Presentation information

[J] Oral

M (Multidisciplinary and Interdisciplinary) » M-GI General Geosciences, Information Geosciences & Simulations

[M-GI29] Data-driven geosciences

Sun. May 21, 2023 9:00 AM - 10:15 AM 301B (International Conference Hall, Makuhari Messe)

convener:Tatsu Kuwatani(Japan Agency for Marine-Earth Science and Technology), Hiromichi Nagao(Earthquake Research Institute, The University of Tokyo), Kenta Ueki(Japan Agency for Marine-Earth Science and Technology), Shin-ichi Ito(The University of Tokyo), Chairperson:Tatsu Kuwatani(Japan Agency for Marine-Earth Science and Technology), Kenta Ueki(Japan Agency for Marine-Earth Science and Technology), Hiromichi Nagao(Earthquake Research Institute, The University of Tokyo), Shin-ichi Ito(The University of Tokyo)

9:45 AM - 10:00 AM

[MGI29-04] Machine learning-based method for concentration simulation and source apportionment of Zn, Cu and Pb in Kosaka River, Northeast Japan

*Denghui Zhu1, Jiajie Wang1, Noriyoshi Tsuchiya1 (1.Graduate School of Environmental Studies, Tohoku University)


Keywords:heavy metal pollutants, machine learning technique, simulate, contamination sources, pollution level, river system

Heavy metals from both anthropogenic activities and natural source can be introduced into rivers by various pathways, posing a threat to human health and the natural environment. To determine the behaviors of heavy metal pollutants for remediation, traditional method requires long-term sampling and laboratory work for water and sediments, which is costly, less efficient, and hard to identify the contamination sources. Furthermore, traditional method will result in an overestimation of heavy metal pollution level in naturally occurring high heavy metal accumulation areas. Considering the promising advantages of using machine learning technique to process big data, evaluate water quality parameters and source apportionment, this research aims to develop a machine learning-based model in order to: 1. simulate the concentrations of heavy metals and identify the relative contributions of heavy metal sources of Kosaka River system in Hokuroku mining area; 2. assess the heavy metal loads in tributaries; 3. estimate the background concentrations of heavy metals to evaluate the pollution level.

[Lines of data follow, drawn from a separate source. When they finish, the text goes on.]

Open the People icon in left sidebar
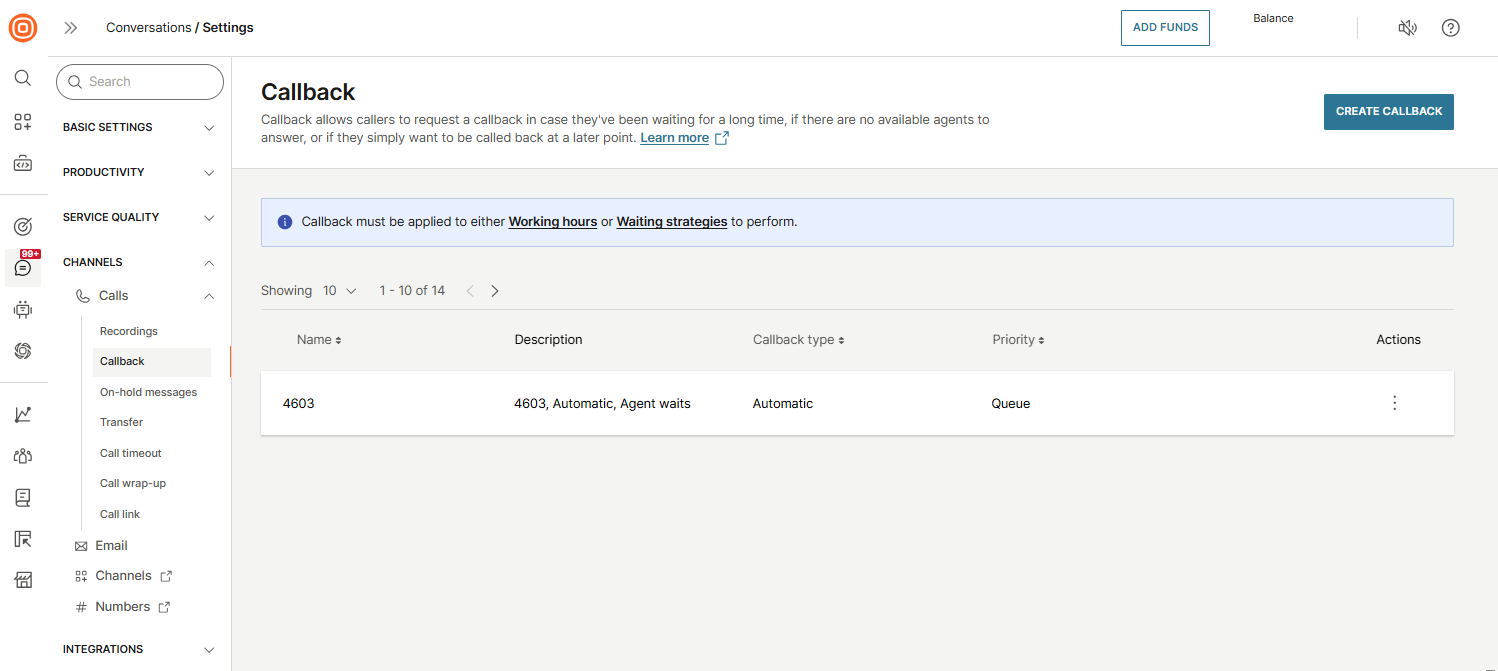(x=23, y=456)
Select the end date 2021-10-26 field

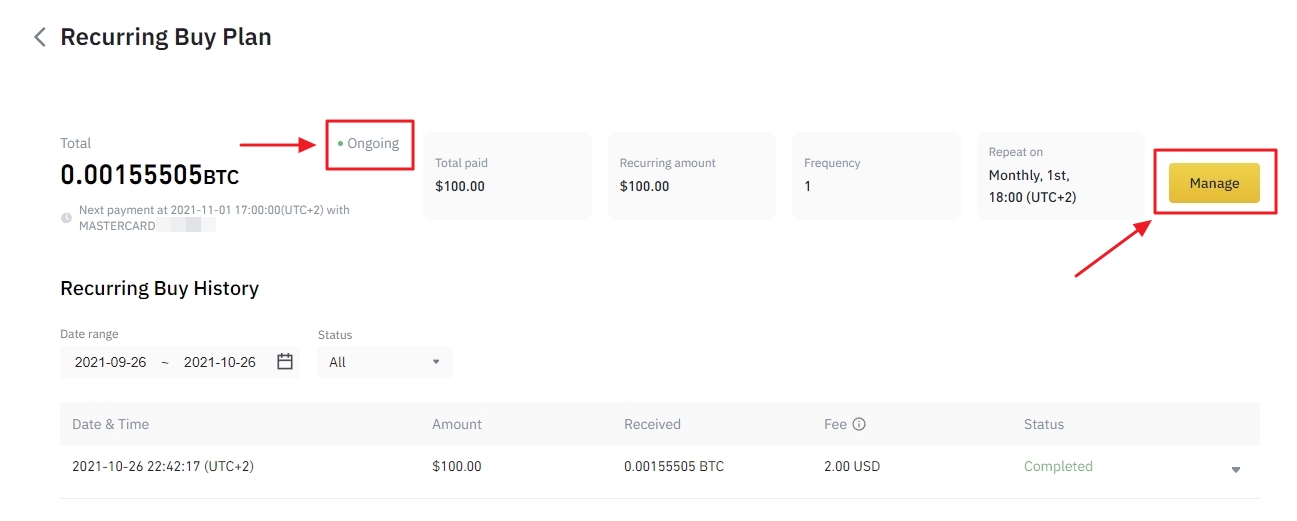point(220,362)
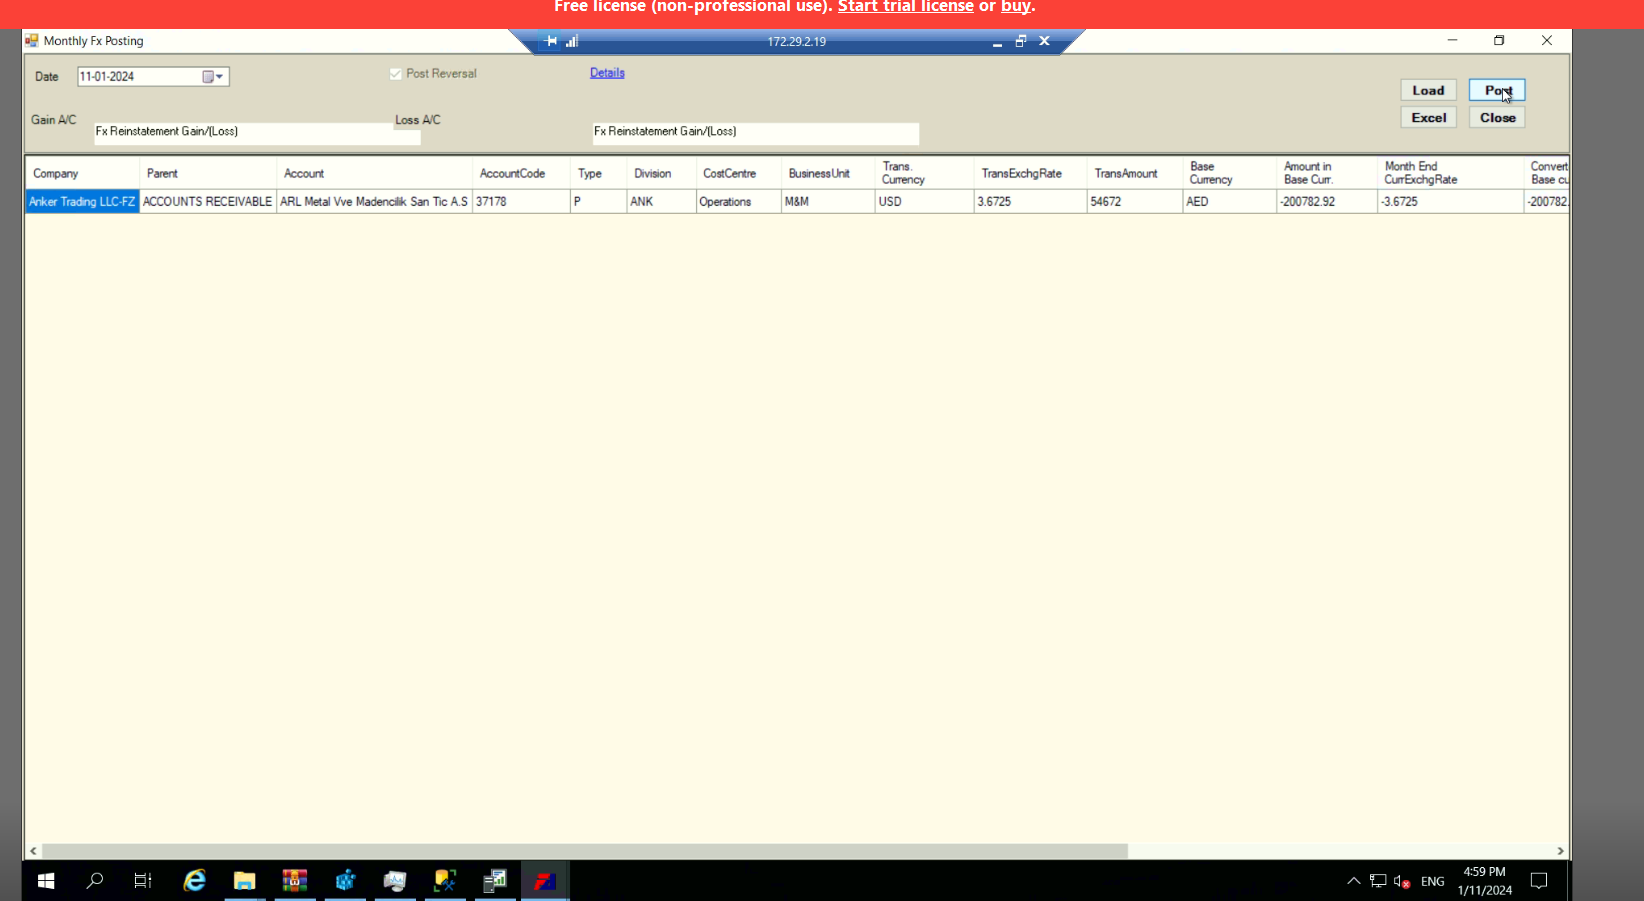This screenshot has width=1644, height=901.
Task: Open the Date picker dropdown arrow
Action: (x=219, y=77)
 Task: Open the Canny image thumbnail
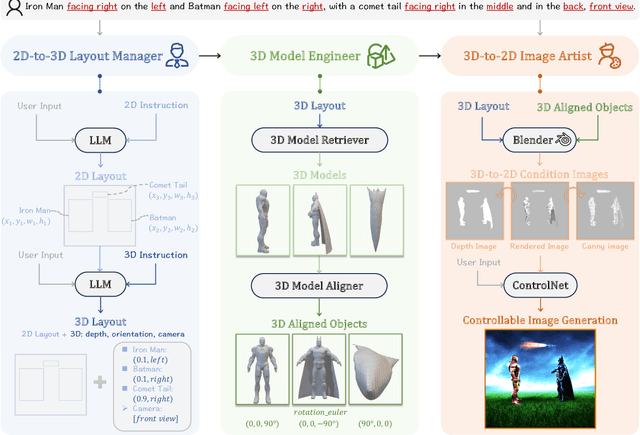[x=607, y=214]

We collected some river water and sediment samples along Kosaka River. The analytical results showed that there was a high possibility of Zn pollution in tributaries. In order to specifically trace the sources of heavy metals, the study area was divided into individual tributary polygons and mainstream polygons based on digital elevation model (DEM) data in QGIS. For an individual tributary polygon, the heavy metal loads in tributary within the polygon were considered to depend on and only depend on the features within this polygon, such as geological features, land use type, precipitation, and mine site information. For the mainstream, the heavy metal loads depended on both the internal features of mainstream polygon and the tributaries merging into the mainstream. Several machine learning algorithms such as random forest (RF) and support vector machine (SVM) were applied for the model establishment, since different algorithms could verify with each other. Certain internal features of the divided polygons were used as input variables to develop models by machine learning algorithms for predicting heavy metal concentrations in river water and sediment.

The preliminary modeling result proves that the current method is feasible and effective. However, some input variables need to be adjusted to make the model more accurate. At the current stage, sensitivity analysis is being conducted to modify and calculate the importance of the input variables. The importance of variables can be utilized to reflect the sources of heavy metals and to estimate the background concentrations of heavy metals. After readjusting the input variables, the coefficient of determination (R2) and the mean absolute error (MAE) will be used as statistical measurements to evaluate the performances of applied machine learning algorithms. The optimal machine learning algorithm will finally be selected.